A fair price is a price the individual and the community can afford; a price that covers the cost of production, offers a reasonable profit for the manufacturer and the opportunity to recoup development costs. (A razor thin margin may not be advisable to secure supply of generic essential medicines.)
High medicine prices – divorced from the cost of development and production – are sustained through monopolies that are granted through the patent and regulatory system. Without addressing monopolies in medicines supply, it will remain difficult to reach fair pricing levels. Countries can intervene and lift the monopoly, as they did for HIV. But it is not happening as much in other areas.

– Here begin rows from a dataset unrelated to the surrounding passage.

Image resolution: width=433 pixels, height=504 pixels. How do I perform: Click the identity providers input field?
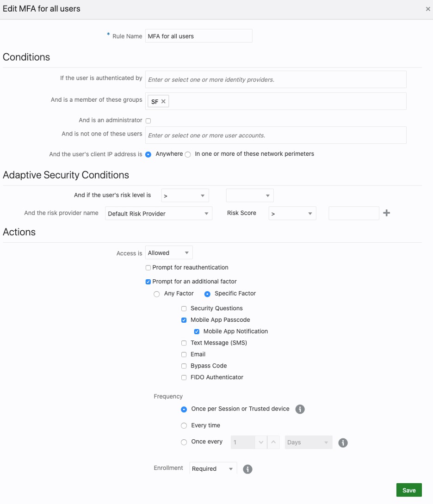tap(276, 80)
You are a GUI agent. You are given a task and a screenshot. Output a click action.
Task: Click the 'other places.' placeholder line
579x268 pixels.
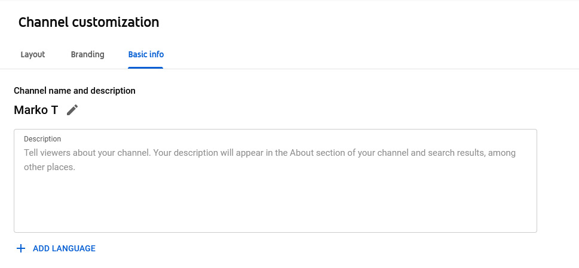50,167
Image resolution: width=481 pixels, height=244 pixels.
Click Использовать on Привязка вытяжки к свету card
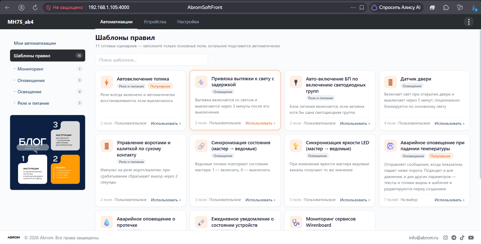pos(260,123)
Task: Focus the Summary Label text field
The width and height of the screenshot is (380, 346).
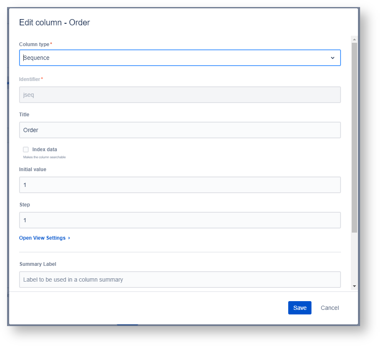Action: (179, 280)
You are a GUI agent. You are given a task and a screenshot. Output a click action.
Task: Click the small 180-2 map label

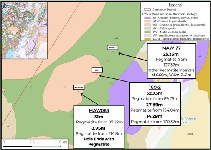97,70
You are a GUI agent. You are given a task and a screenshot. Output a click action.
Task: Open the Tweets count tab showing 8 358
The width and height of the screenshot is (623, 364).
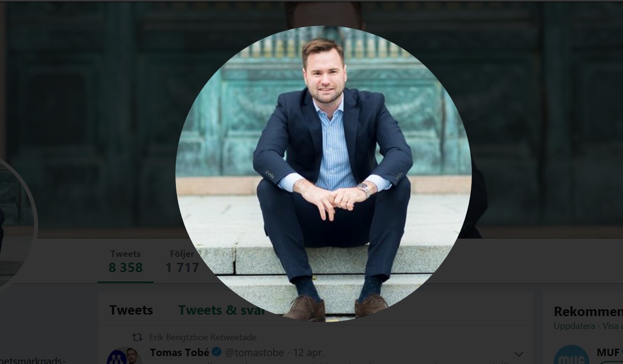(x=125, y=261)
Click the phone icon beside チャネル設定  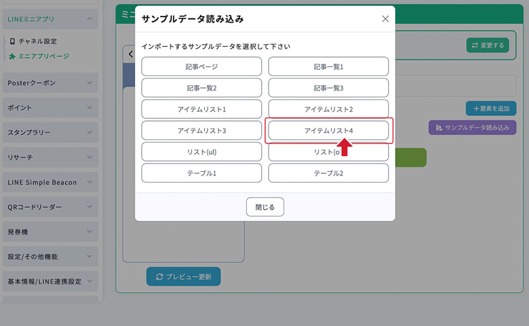point(12,41)
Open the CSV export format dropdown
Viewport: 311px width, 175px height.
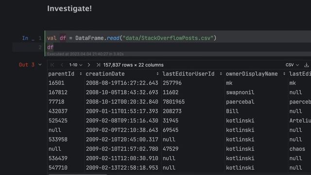point(292,65)
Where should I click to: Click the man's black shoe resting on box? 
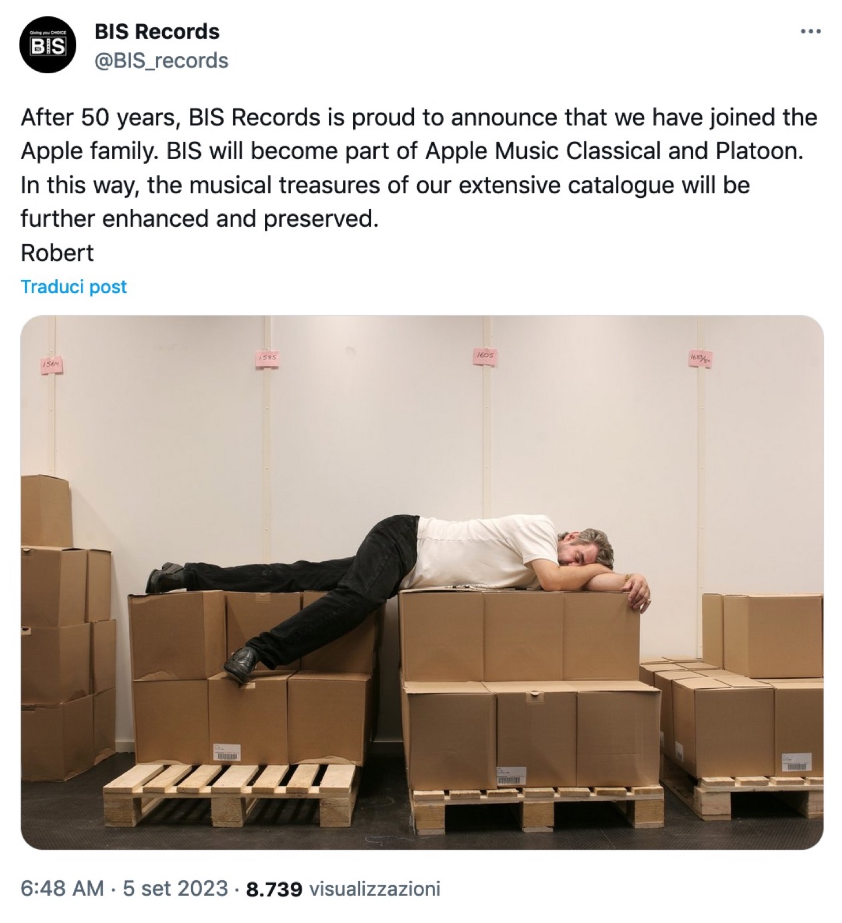241,663
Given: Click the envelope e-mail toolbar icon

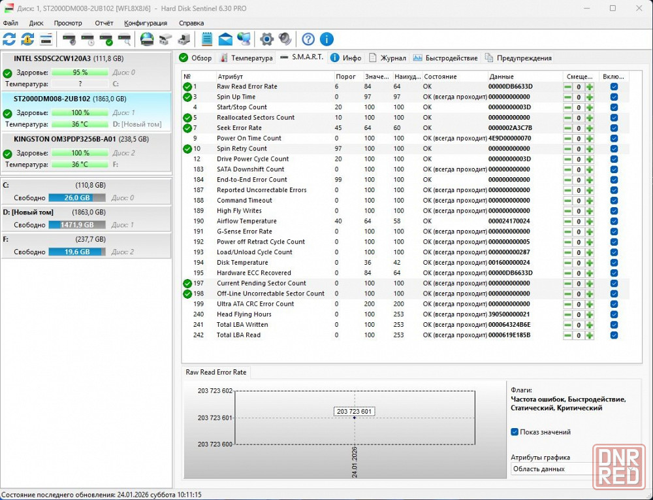Looking at the screenshot, I should (225, 39).
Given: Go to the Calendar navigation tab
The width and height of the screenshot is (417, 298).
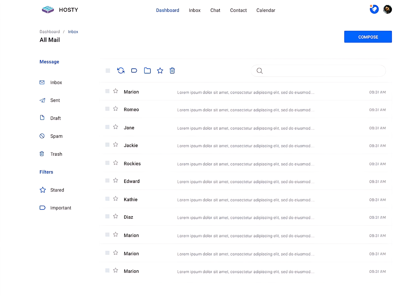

Pharma companies will be quick to point out that without monopolies, incentives to invest in the development of new medicines are lacking. This is probably true. However, there is insufficient transparency to assess how much exclusivity is actually needed. Where the data is available, an interesting picture emerges. The WHO report of 2018 on cancer drug pricing showed that the median time to generate revenue to fully cover risk-adjusted R&D cost is between 3 and 5 years of sale. The report concludes that “cancer medicines, through high prices, have generated returns for the originator companies far in excess of the R&D cost and financial rewards to finance and incentivise future R&D.” A recent study published in the Journal of the American Medical Association concluded that of the “60 new therapeutic agents approved by the US Food and Drug Administration from 2009 to 2018, there was no association between estimated R&D investments and treatment costs based on list prices at the launch of the product or based on net prices a year after launch.” The authors recommend that drug companies make further data available if they want to use the R&D cost argument to justify high prices.

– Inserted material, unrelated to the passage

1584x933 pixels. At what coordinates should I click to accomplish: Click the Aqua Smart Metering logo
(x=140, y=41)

Monopolies are granted without assessment of need. We advocate for the introduction of a sufficiency principle in the grant of regulatory exclusivity linked to the actual R&D expenditure to ensure this can be recouped but not exploited beyond need at the expense of the health care system. Further essential medicines should be licensed to the MPP.
Addressing monopolies requires addressing how to pay for the cost of R&D. This could be done through de-linkage models, where paying for the R&D is no longer dependent on the ability to ask high prices but done directly. Groups of countries could get together and start pilot projects. The area of antibiotic drug development would be a good place to start.

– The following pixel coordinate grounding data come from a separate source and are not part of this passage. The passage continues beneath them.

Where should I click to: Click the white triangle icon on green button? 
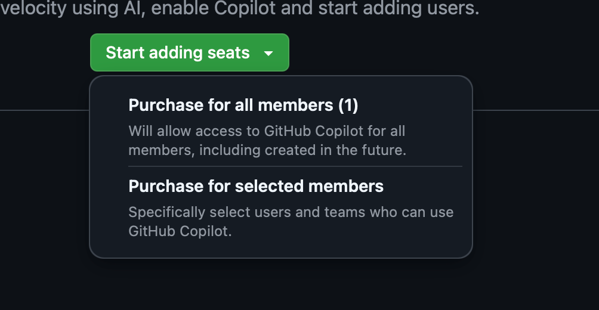pyautogui.click(x=268, y=53)
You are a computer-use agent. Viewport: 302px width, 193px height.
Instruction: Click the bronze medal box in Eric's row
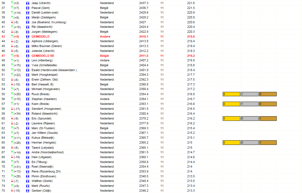tap(268, 118)
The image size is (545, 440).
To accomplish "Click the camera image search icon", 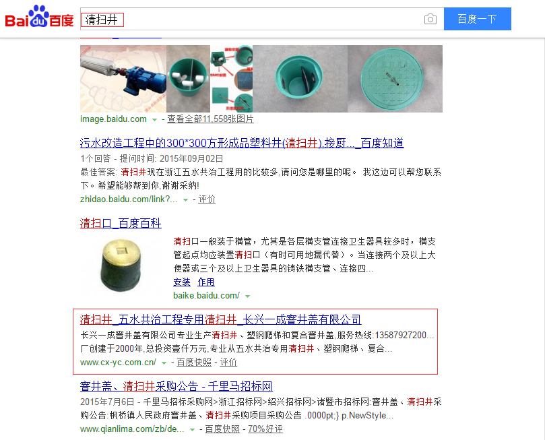I will (x=430, y=19).
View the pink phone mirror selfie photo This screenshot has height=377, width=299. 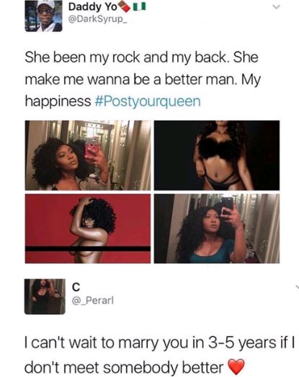click(88, 155)
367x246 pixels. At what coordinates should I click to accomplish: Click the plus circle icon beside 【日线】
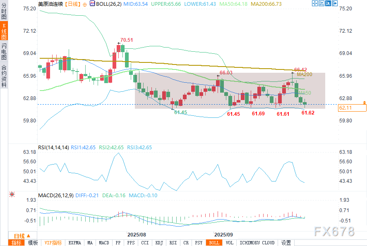tap(85, 4)
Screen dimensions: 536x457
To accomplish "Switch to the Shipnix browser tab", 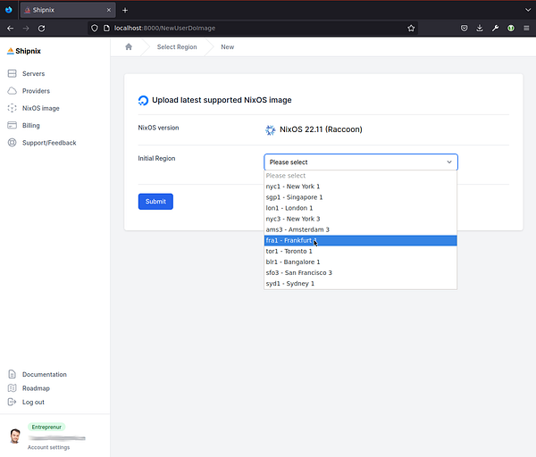I will coord(68,10).
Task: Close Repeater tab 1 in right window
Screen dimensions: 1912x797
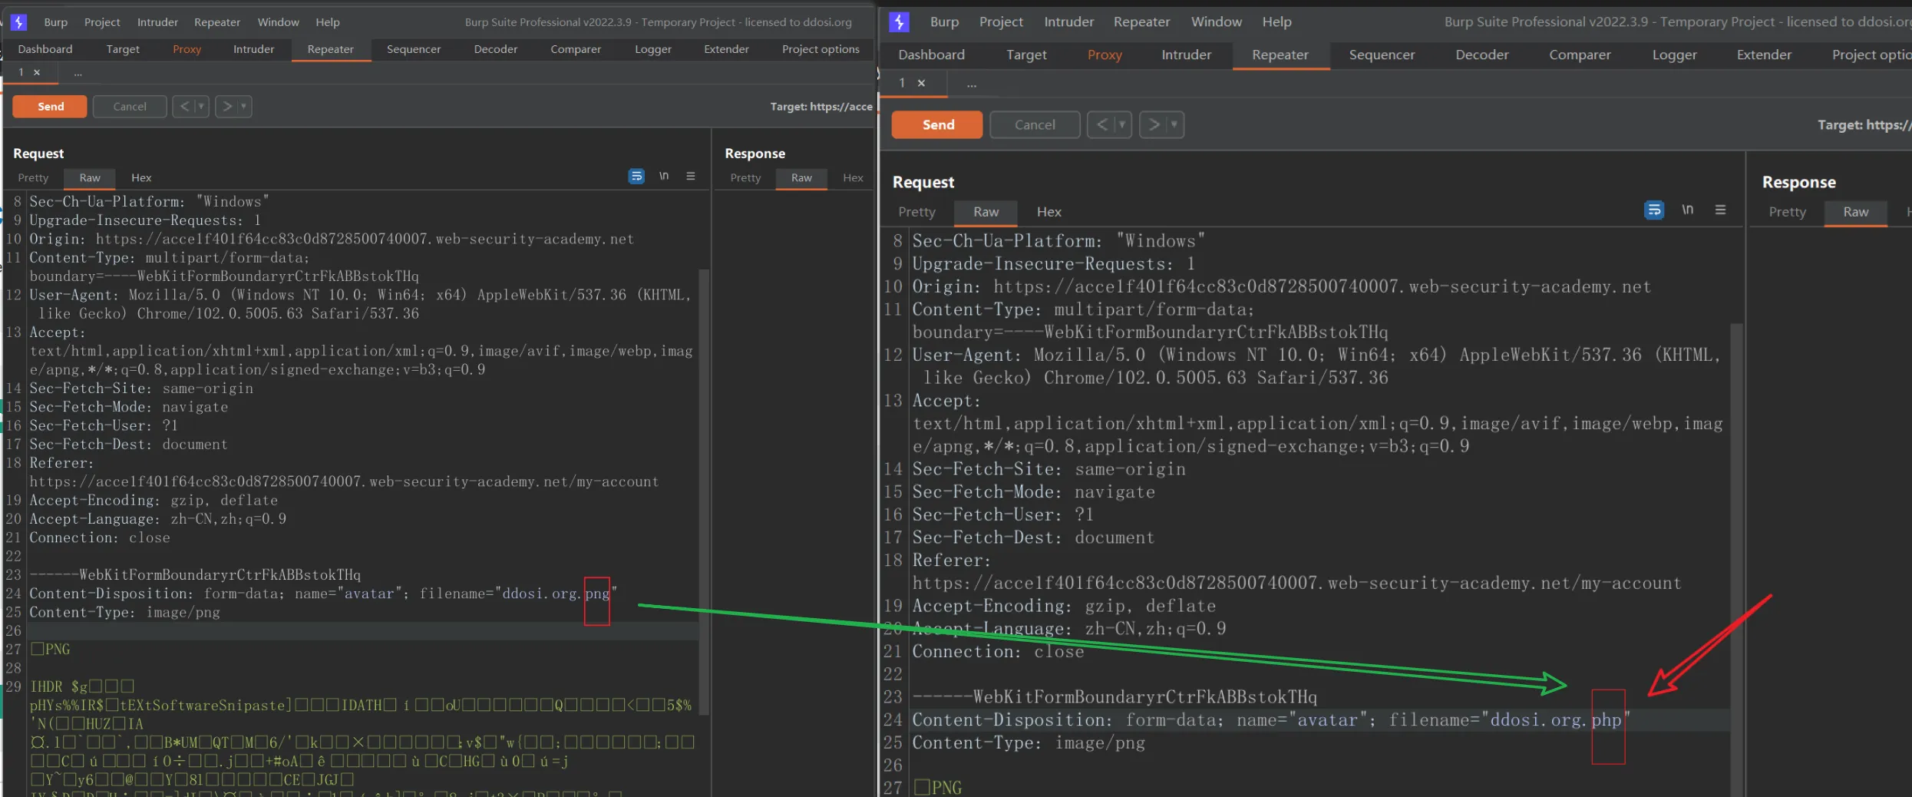Action: (x=921, y=83)
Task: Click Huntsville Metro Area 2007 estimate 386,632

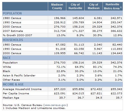Action: pos(116,31)
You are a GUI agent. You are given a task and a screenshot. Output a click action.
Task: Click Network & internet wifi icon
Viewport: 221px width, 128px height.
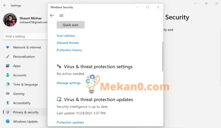pos(7,47)
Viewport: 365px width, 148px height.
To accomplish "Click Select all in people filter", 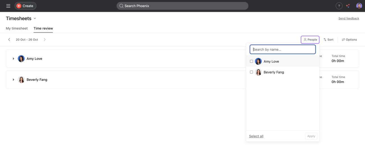I will click(x=256, y=136).
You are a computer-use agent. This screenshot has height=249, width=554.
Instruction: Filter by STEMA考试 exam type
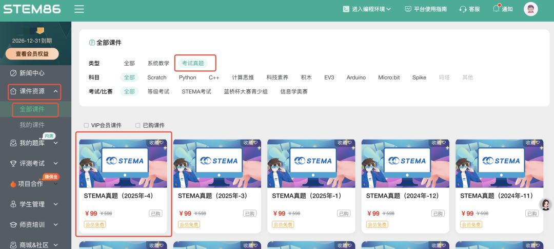coord(196,92)
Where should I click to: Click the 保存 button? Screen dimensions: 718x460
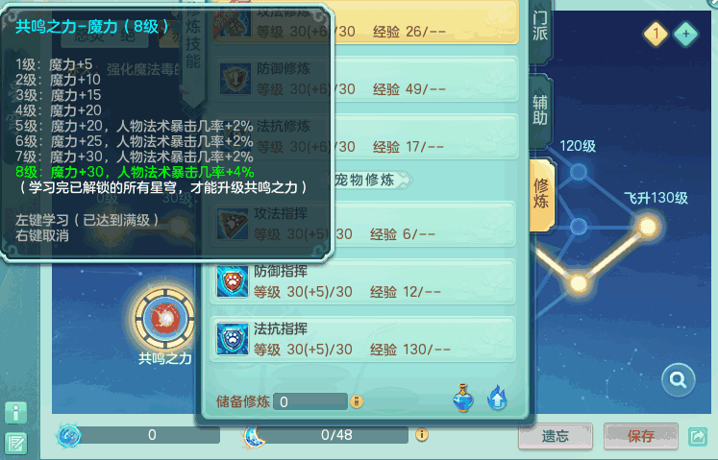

Drug and vaccine development benefits from significant public investment and this investment should be leveraged to create greater public good. Failing to do so was a huge missed opportunity in the development of the Covid-19 vaccines, which was largely de-risked by the public sector, but the know-how and resulting profits were privatised.
Governments and other funders of health innovation should attach conditions to ensure reasonable pricing and licensing requirements to increase equity in access globally and insist on a public stake in the control over the innovations. (A recommendation also made by the WHO Council on the Economics for Health for All.)
Increasing transparency in the markets for medicines, vaccines, and other health products is crucial to making progress in fair pricing. The need for greater transparency was recognised in 2019 World Health Assembly resolution WHA 72.8 (which was adopted by the WHO member states with the exception of Germany, the UK and Hungary in 2019). The resolution set new global norms for transparency in particular for pricing information. In addition to net price transparency, it is also crucial that transparency of the cost for R&D be increased. Progress in the implementation of the resolution has been slow but some countries are beginning to take legal action as is shown in a report published by the WHO European Regional Office. It is time for the World Health Assembly to assess global progress towards transparency in pharmaceutical markets and agree on a better way forward.